• Exercise details: Each entry must appear again exactly as it does in the source.

• Source data:
►

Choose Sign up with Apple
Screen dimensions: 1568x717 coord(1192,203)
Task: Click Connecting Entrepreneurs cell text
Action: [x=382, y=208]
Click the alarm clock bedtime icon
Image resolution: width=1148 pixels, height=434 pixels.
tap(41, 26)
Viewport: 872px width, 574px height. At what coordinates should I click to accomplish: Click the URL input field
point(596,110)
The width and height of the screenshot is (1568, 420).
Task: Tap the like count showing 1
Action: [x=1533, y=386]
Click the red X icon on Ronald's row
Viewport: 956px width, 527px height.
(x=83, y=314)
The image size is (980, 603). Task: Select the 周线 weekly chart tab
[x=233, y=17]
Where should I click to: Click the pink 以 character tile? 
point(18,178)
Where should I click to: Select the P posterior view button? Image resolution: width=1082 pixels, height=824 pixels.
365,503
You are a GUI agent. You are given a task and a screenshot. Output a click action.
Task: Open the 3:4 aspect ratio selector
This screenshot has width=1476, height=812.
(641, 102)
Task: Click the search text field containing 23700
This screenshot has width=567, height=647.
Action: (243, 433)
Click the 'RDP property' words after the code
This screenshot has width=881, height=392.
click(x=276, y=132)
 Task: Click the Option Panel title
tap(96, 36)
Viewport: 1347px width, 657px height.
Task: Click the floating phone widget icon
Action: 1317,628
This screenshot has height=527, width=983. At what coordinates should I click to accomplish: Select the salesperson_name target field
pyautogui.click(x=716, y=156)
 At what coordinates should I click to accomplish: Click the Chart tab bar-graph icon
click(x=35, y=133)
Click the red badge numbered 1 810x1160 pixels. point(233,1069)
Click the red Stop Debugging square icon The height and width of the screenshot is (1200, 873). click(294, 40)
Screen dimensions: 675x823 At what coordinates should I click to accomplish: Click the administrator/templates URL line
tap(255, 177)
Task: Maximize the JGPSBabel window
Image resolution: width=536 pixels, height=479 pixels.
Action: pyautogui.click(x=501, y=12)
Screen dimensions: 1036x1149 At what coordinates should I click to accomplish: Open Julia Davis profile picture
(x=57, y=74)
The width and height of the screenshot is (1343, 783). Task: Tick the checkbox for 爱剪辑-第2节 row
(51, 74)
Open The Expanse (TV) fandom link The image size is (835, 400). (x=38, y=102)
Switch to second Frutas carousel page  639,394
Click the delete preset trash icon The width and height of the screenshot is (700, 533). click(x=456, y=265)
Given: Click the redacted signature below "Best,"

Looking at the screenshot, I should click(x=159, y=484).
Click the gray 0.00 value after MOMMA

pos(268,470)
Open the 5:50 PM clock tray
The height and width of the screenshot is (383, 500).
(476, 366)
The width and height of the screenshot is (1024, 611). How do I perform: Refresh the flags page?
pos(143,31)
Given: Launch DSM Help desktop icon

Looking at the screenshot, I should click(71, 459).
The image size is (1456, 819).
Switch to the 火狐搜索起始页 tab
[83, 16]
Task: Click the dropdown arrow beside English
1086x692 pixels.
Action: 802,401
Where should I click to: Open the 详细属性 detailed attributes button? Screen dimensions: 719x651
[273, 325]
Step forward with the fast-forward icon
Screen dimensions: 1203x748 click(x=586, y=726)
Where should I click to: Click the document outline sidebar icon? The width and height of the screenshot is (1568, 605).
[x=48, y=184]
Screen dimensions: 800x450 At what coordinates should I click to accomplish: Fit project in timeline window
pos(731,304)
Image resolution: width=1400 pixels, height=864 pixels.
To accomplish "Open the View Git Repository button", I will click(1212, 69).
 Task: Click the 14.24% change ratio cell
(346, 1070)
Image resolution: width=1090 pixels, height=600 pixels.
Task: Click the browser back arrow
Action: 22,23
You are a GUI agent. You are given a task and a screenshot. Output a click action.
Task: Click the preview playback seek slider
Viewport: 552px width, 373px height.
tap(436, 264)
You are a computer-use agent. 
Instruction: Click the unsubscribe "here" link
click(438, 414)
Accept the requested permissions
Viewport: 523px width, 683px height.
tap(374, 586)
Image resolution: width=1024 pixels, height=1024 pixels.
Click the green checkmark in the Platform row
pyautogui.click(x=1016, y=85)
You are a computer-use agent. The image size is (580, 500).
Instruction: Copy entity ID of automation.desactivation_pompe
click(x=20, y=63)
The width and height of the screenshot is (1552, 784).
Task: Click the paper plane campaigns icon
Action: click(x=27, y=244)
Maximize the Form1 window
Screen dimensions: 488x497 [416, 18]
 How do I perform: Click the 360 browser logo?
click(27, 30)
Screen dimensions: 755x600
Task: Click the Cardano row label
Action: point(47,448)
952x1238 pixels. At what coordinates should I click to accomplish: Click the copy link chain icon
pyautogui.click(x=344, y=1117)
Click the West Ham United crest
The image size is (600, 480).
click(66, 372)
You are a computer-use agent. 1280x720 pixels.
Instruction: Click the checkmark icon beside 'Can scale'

◄

• Output below:
Choose Sign up with Apple
Screen dimensions: 1568x717 coord(1192,203)
Task: Click Connecting Entrepreneurs cell text
Action: [x=382, y=208]
Click the alarm clock bedtime icon
Image resolution: width=1148 pixels, height=434 pixels.
tap(41, 26)
Viewport: 872px width, 574px height. At what coordinates should I click to accomplish: Click the URL input field
point(596,110)
The width and height of the screenshot is (1568, 420).
Task: Tap the like count showing 1
Action: [x=1533, y=386]
Click the red X icon on Ronald's row
Viewport: 956px width, 527px height.
(x=83, y=314)
The image size is (980, 603). Task: Select the 周线 weekly chart tab
[x=233, y=17]
Where should I click to: Click the pink 以 character tile? 
point(18,178)
Where should I click to: Select the P posterior view button? Image resolution: width=1082 pixels, height=824 pixels.
365,503
You are a GUI agent. You are given a task and a screenshot. Output a click action.
Task: Open the 3:4 aspect ratio selector
This screenshot has width=1476, height=812.
(641, 102)
Task: Click the search text field containing 23700
This screenshot has width=567, height=647.
Action: (243, 433)
Click the 'RDP property' words after the code
This screenshot has width=881, height=392.
click(x=276, y=132)
 Task: Click the Option Panel title
tap(96, 36)
Viewport: 1347px width, 657px height.
Task: Click the floating phone widget icon
Action: 1317,628
This screenshot has height=527, width=983. At what coordinates should I click to accomplish: Select the salesperson_name target field
pyautogui.click(x=716, y=156)
 At what coordinates should I click to accomplish: Click the Chart tab bar-graph icon
click(x=35, y=133)
Click the red badge numbered 1 810x1160 pixels. point(233,1069)
Click the red Stop Debugging square icon The height and width of the screenshot is (1200, 873). click(294, 40)
Screen dimensions: 675x823 At what coordinates should I click to accomplish: Click the administrator/templates URL line
tap(255, 177)
Task: Maximize the JGPSBabel window
Image resolution: width=536 pixels, height=479 pixels.
Action: pyautogui.click(x=501, y=12)
Screen dimensions: 1036x1149 At what coordinates should I click to accomplish: Open Julia Davis profile picture
(x=57, y=74)
The width and height of the screenshot is (1343, 783). Task: Tick the checkbox for 爱剪辑-第2节 row
(51, 74)
Open The Expanse (TV) fandom link The image size is (835, 400). (x=38, y=102)
Switch to second Frutas carousel page  639,394
Click the delete preset trash icon The width and height of the screenshot is (700, 533). click(x=456, y=265)
Given: Click the redacted signature below "Best,"

Looking at the screenshot, I should click(x=159, y=484).
Click the gray 0.00 value after MOMMA

pos(268,470)
Open the 5:50 PM clock tray
The height and width of the screenshot is (383, 500).
(476, 366)
The width and height of the screenshot is (1024, 611). How do I perform: Refresh the flags page?
pos(143,31)
Given: Launch DSM Help desktop icon

Looking at the screenshot, I should click(71, 459).
The image size is (1456, 819).
Switch to the 火狐搜索起始页 tab
[83, 16]
Task: Click the dropdown arrow beside English
1086x692 pixels.
Action: 802,401
Where should I click to: Open the 详细属性 detailed attributes button? Screen dimensions: 719x651
[273, 325]
Step forward with the fast-forward icon
Screen dimensions: 1203x748 click(x=586, y=726)
Where should I click to: Click the document outline sidebar icon? The width and height of the screenshot is (1568, 605).
[x=48, y=184]
Screen dimensions: 800x450 At what coordinates should I click to accomplish: Fit project in timeline window
pos(731,304)
Image resolution: width=1400 pixels, height=864 pixels.
To accomplish "Open the View Git Repository button", I will click(1212, 69).
 Task: Click the 14.24% change ratio cell
(346, 1070)
Image resolution: width=1090 pixels, height=600 pixels.
Task: Click the browser back arrow
Action: 22,23
You are a GUI agent. You are given a task and a screenshot. Output a click action.
Task: Click the preview playback seek slider
Viewport: 552px width, 373px height.
tap(436, 264)
You are a computer-use agent. 
Instruction: Click the unsubscribe "here" link
click(438, 414)
Accept the requested permissions
Viewport: 523px width, 683px height.
tap(374, 586)
Image resolution: width=1024 pixels, height=1024 pixels.
Click the green checkmark in the Platform row
pyautogui.click(x=1016, y=85)
You are a computer-use agent. The image size is (580, 500).
Instruction: Copy entity ID of automation.desactivation_pompe
click(x=20, y=63)
The width and height of the screenshot is (1552, 784).
Task: Click the paper plane campaigns icon
Action: click(x=27, y=244)
Maximize the Form1 window
Screen dimensions: 488x497 [416, 18]
 How do I perform: Click the 360 browser logo?
click(27, 30)
Screen dimensions: 755x600
Task: Click the Cardano row label
Action: point(47,448)
952x1238 pixels. At what coordinates should I click to accomplish: Click the copy link chain icon
pyautogui.click(x=344, y=1117)
Click the West Ham United crest
The image size is (600, 480).
click(66, 372)
You are a computer-use agent. 1280x720 pixels.
Instruction: Click the checkmark icon beside 'Can scale'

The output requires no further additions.